THE TASKS:
- A) Output the glob-matching passage word for word, from "Wire parse_pattern to" to "least four tests.".
- B) For each statement below, say yes or no depending on whether it agrees with the glob-matching passage, and quote the words from the passage that decide it.
(i) Adding an element to the front of a Gleam list takes O(1) time.
(ii) The character sets exercise asks for at least six tests.
(iii) The exercise on anchoring to start and end is allotted 15 minutes.
- C) According to the glob-matching passage, what does CharSet(["a", "e", "i", "o", "u"]) match?

EXCERPTED PASSAGE:
-------------------------

If the wildcard tried consuming a character first,
a pattern like *x against "x" would fail:
the wildcard would consume x,
leaving nothing for the literal x to match.
Trying zero first means a wildcard only uses up characters
when the rest of the pattern cannot match without them.
Why does parse_chars prepend to acc and call list.reverse at the end rather than appending each element?
Gleam lists are singly-linked, so prepending ([elem, ..acc]) is O(1):
it just creates a new node pointing at the existing list.
Appending to the end, by contrast, requires walking the whole list to find the last node,
making each append O(n) and the full parse O(n²).
Building the list in reverse with prepend and reversing once at the end keeps the total work O(n).
Exercises
Parse integration (15 minutes)
Wire parse_pattern to filter_files
so the function accepts a String pattern rather than a List(Elem).
Write gleeunit tests for filter_files that cover:
- an empty file list
- a pattern that matches no files
- a pattern that matches all files
- a mixed result
Character sets (20 minutes)
Add a CharSet(List(String)) variant to Elem.
A CharSet matches any single character that appears in its list,
so CharSet(["a", "e", "i", "o", "u"]) matches any vowel.
Update match_pattern_chars to handle the new variant.
Write at least four tests.
Negated character sets (15 minutes)
Add NegCharSet(List(String)) that matches any character not in the list.
Update the matcher and write tests confirming that
it does not match characters in the list
but does match characters outside it.
Anchor to start and end (10 minutes)
Shell globs implicitly match anywhere unless anchored.
Add Start and End variants that require the match to begin at the first character
and end at the last character respectively.
Update match_pattern (not just match_pattern_chars) to interpret them.

-------------------------

DATA EXTRACT:

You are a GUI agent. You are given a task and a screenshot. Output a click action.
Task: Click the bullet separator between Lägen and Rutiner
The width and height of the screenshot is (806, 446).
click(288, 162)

-------------------------

RESPONSES IN ORDER:
- A)
Wire parse_pattern to filter_files
so the function accepts a String pattern rather than a List(Elem).
Write gleeunit tests for filter_files that cover:
- an empty file list
- a pattern that matches no files
- a pattern that matches all files
- a mixed result
Character sets (20 minutes)
Add a CharSet(List(String)) variant to Elem.
A CharSet matches any single character that appears in its list,
so CharSet(["a", "e", "i", "o", "u"]) matches any vowel.
Update match_pattern_chars to handle the new variant.
Write at least four tests.

- B)
(i) Yes: "Gleam lists are singly-linked, so prepending ([elem, ..acc]) is O(1)"
(ii) No: "Write at least four tests."
(iii) No: "Anchor to start and end (10 minutes)"

- C) Any vowel.